Oil Market Roundup - Wednesday Week 2

Wednesday January 9, 2019

Crude trading on Wednesday played out contrary to the way cautious analysts earlier in the week warned that it might, with assurances that Saudi Arabia's oil production and exports are falling sharply causing West Texas Intermediate to surge by $2.58 to $52.36 and Brent to climb $2.55 to $61.27 per barrel.

The more ephemeral but no less reassuring sentiment that the U.S./China trade talks are reportedly moving towards a resolution also helped support prices, despite earlier analytical thought that crude had made too many consistent gains so far in the New Year and was liable for a correction (Wednesday's trading has now caused oil prices to rise by about 17 percent over an eight-day rally).

Khalid al-Falih, energy minister for the Saudis, is credited for bolstering traders, by stating on Wednesday that his kingdom will meet its goal of reducing output to 10.2 million barrels per day (bpd) this month, down about 900,000 bpd from the country's record November output; the Saudis will also export 7.2 million bpd this month and 7.1 million bpd in February.

However, it is unclear to what extent the talks with China and al-Falih's remarks will keep the market buoyed, especially given the U.S. Energy Information Administration reporting that the nation's  inventories of gasoline rose by 8.1 million barrels and distillates stockpiles (including diesel and heating fuel) jumped by 10.6 million barrels (crude stockpiles fell by 1.7 million barrels).

Indeed, early trading on Thursday suggests that worry over rising inventories may be finally having an impact on crude prices, although of course the situation could easily revert back to the positive before the session is over.

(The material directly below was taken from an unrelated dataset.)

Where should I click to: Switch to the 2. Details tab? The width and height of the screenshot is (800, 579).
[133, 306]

Perhaps still rattled by how quickly and sharply crude prices fell in the closing months of 2018, (thus defying near-unanimous analytical sentiments that oil would soon be trading in the triple digits), commodities experts in 2019 continue to downplay the new year rally and reconsider their near-term predictions: Morgan Stanley on Wednesday was the latest analytical body to cut its 2019 oil price forecasts, this time predicting that Brent will average $61 per barrel (down from a previous estimate of $69), and WTI will average $54 per barrel (compared to a prior forecast of $60).

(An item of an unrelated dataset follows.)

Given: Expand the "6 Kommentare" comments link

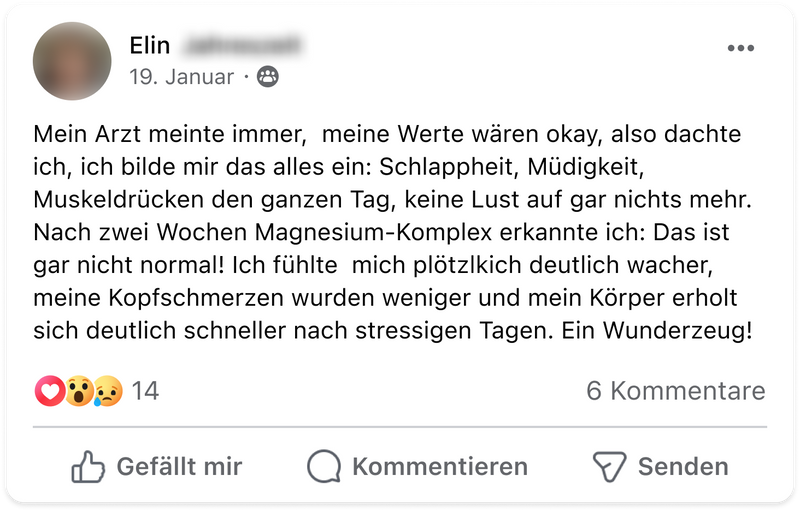Looking at the screenshot, I should coord(676,390).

It explained its reassessment by stating, "Balancing the market would require OPEC discipline to continue well into 2020," referring to the Organization of the Petroleum Exporting Countries' new round of production cutbacks.

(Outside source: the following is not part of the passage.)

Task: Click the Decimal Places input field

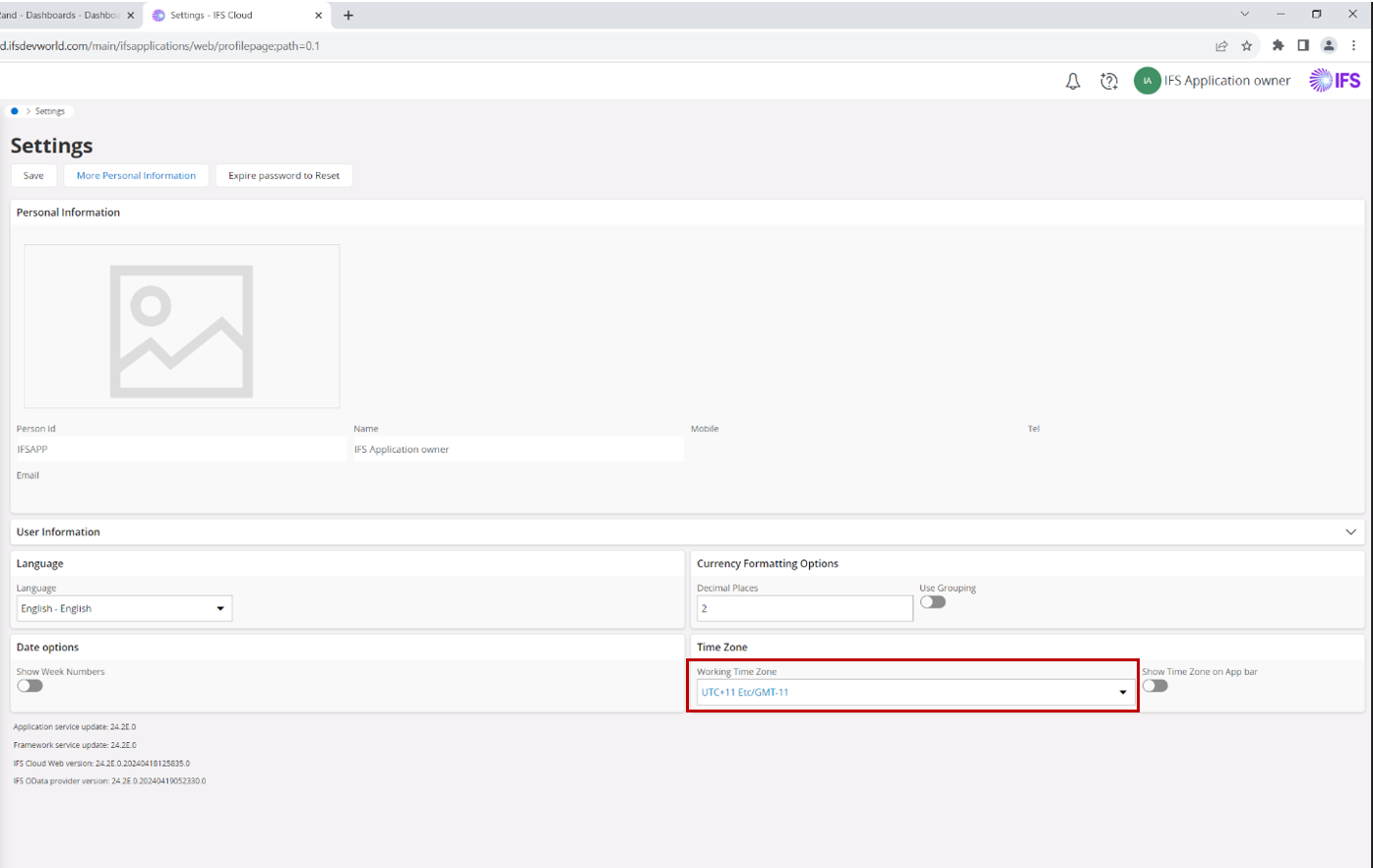Action: [803, 608]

Analysts also distinguished themselves on Wednesday by recognizing the near-schizophrenic behaviour that has characterized crude trading of late: Matt Sallee, a portfolio manager who helps oversee $16 billion in energy assets for Tortoise, told Bloomberg, "Sentiment went from completely negative a couple of weeks ago to very positive right now; everyone's just focused on the Saudis and they seem quite determined."